Segundo adiantou, os médicos que estão nas urgências com a responsabilidade de organizar as equipas “estão a passar pelas enormes dificuldades que são públicas e notórias” e “não têm dúvida nenhuma que o caminho” passa pela criação desta nova especialidade.
“Acho que há aqui um corporativismo nesta decisão. Obviamente só posso lamentá-lo. O doente não esteve no centro da decisão. O que esteve no centro da decisão foi o que, eventualmente, esta ou aquela especialidade poderia perder com a criação de uma nova”, afirmou Nelson Pereira.

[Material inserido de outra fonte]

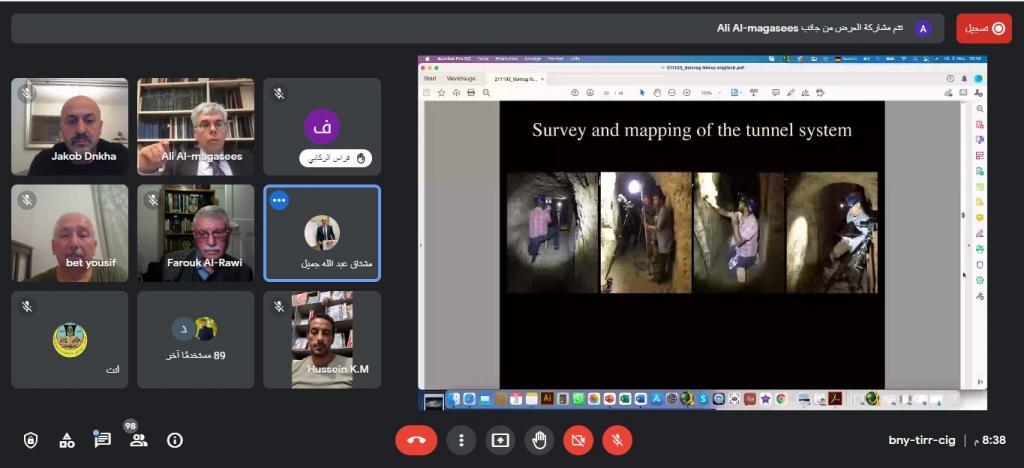
Task: Click the present screen icon
Action: pyautogui.click(x=499, y=440)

Segundo avançou o médico, o projeto para criação da especialidade de Medicina de Urgência teve a oposição dos colégios de medicina interna, pediatria e medicina geral e familiar, os três mais representativos em termos do número de médicos.

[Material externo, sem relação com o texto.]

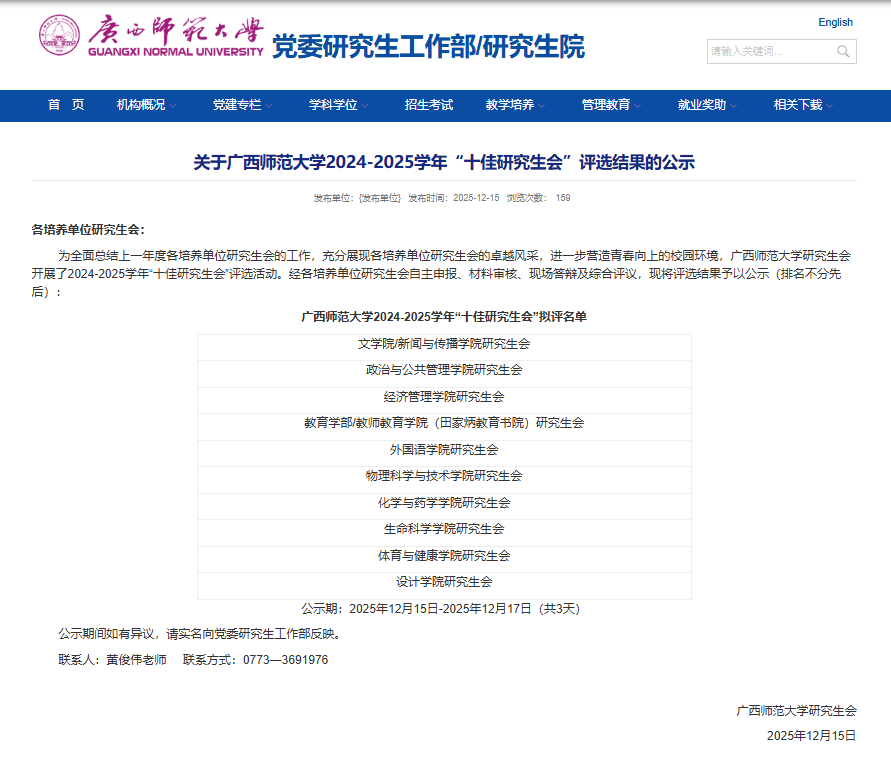Viewport: 891px width, 771px height.
Task: Click the 党委研究生工作部/研究生院 header title
Action: [428, 47]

“O facto de a votação ter tido esse sentido tem, certamente, a ver com uma posição destas especialidades. Vamos continuar este nosso caminho de luta pelos interesses dos doentes”, assegurou Nelson Pereira.
O projeto de criação desta nova especialidade previa um plano curricular com cinco anos, o que permitiria ter os primeiros especialistas em Medicina de Urgência formados dentro de seis anos.
Antes da votação de ontem, a presidente da Sociedade Portuguesa de Medicina Interna (SPMI), Lélita Santos, tinha considerado a criação da nova especialidade como inoportuna, alegando a necessidade de primeiro organizar ou reorganizar o Serviço Nacional de Saúde (SNS).
Numa reação à Lusa antes da reunião da ordem, o diretor executivo do SNS salientou que a existência dessa especialidade permitiria a definição de uma carreira, melhorando a qualificação dos médicos, mas também criando condições para recrutar e fixar mais desses profissionais de saúde no SNS.
“Este caminho não coloca em causa a presença das outras especialidades nos serviços de urgência, bem como o seu relevantíssimo papel”, disse Fernando Araújo na altura.